**Pagina:**

★ ★ ★ ★ ★

Uno dei concetti emersi che mi ha più fatto riflettere è proprio il fatto che l’imperativo categorico è essere iper-performanti ed avere sempre e comunque l’asticella altissima e il timer puntato, senza mai, mai perdere il controllo.

Alle dimensioni di performatività a cui siamo sottoposte come esseri umani (che quindi coinvolgono anche gli uomini) si aggiungono quelle a cui siamo sottoposte in quanto donne.

Come accennato, le partecipanti hanno livelli di consapevolezza diversi ed è interessante cogliere l’interazione tra persone che hanno fatto e stanno facendo percorsi differenti; durante l’ultimo incontro milanese, un po’ per caso (era già giugno inoltrato e siamo rimaste in poche, molto coinvolte) ci siamo ritrovare in un gruppo di donne con un livello di consapevolezza medio alto rispetto al nostro percorso femminista e la serata ha avuto un andamento molto diverso rispetto alle altre perché abbiamo parlato di transfemminismo, intersezionalità, altre culture, coinvolgimento maschile, politica, società.. insomma, abbiamo spostato l’attenzione dal nostro vissuto ad un livello più teorico, allargandone un po’ i confini.

La serata è stata molto interessante e arricchente per ognuna di noi ma io spero che le serate di approfondimento teorico e culturale continuino ad alternarsi, o meglio, a fondersi con le serate in cui lo sguardo femminista si allarga verso le persone, le donne in primis (poi vedremo se avremo la forza di coinvolgere anche gli uomini o persone trans) che fino ad oggi non ci hanno fatto sufficientemente caso. Citando bell hooks, non possono esistere due femminismi: “il femminismo a basso profilo delle donne comuni e il femminismo di alto livello riservato a chi è veramente brillante e intelligente” o colto, o privilegiato forse?

Prossimi passi

Continueremo così, con i nostri incontri informali e vedremo dove questi ci porteranno. Le partecipanti sono sempre più coinvolte e ci hanno fatto alcune proposte.

★ ★ ★ ★ ★

[Righe di dati di puntamento]

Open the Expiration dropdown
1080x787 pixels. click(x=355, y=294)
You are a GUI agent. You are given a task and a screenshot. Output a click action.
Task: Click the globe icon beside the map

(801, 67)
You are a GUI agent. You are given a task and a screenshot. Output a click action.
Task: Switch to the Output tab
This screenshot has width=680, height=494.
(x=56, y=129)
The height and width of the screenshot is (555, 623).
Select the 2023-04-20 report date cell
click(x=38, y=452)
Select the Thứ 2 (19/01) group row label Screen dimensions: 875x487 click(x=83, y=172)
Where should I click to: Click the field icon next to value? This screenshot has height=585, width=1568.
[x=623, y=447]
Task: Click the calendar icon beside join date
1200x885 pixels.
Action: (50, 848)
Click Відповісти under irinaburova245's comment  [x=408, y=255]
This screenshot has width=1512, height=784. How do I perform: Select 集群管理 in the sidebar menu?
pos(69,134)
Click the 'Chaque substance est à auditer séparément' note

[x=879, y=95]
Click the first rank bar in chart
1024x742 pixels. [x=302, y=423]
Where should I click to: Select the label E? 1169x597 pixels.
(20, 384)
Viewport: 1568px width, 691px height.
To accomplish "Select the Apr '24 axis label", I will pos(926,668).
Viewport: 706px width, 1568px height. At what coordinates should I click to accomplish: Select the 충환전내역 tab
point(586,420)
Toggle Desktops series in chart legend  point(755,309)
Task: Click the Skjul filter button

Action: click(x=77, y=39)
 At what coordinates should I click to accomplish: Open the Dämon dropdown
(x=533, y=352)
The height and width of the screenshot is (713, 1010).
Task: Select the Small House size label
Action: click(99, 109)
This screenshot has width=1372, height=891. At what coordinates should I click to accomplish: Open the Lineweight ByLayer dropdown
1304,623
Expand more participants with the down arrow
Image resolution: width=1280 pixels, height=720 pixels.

★ ★ ★ ★ ★

**Attività da svolgere:**
1. Risponda alle seguenti domande sul testo sugli incontri femministi:
(a) Qual è l'imperativo categorico indicato all'inizio?
(b) In quale periodo si è svolto l'ultimo incontro milanese?
(c) Quale autrice viene citata?
2. Riscriva in forma più breve il paragrafo del testo sugli incontri femministi che inizia con "Come accennato, le partecipanti", mantenendone i fatti principali.
3. Stampi la parte del testo sugli incontri femministi che comincia con "Continueremo così, con" e prosegue fino a "fatto alcune proposte.".

**Soluzioni degli esercizi:**
1.
(a) Essere iper-performanti e avere sempre e comunque l'asticella altissima e il timer puntato, senza mai perdere il controllo.
(b) A giugno inoltrato.
(c) bell hooks.

2. Le partecipanti hanno livelli di consapevolezza diversi, ed è interessante osservare l'interazione tra persone con percorsi differenti. All'ultimo incontro milanese, a giugno inoltrato, il gruppo era ristretto, molto coinvolto e con una consapevolezza femminista medio-alta. La serata è andata diversamente dalle altre: si è parlato di transfemminismo, intersezionalità, altre culture, coinvolgimento maschile, politica e società, spostando l'attenzione dal vissuto personale a un livello più teorico.

3.
Continueremo così, con i nostri incontri informali e vedremo dove questi ci porteranno. Le partecipanti sono sempre più coinvolte e ci hanno fatto alcune proposte.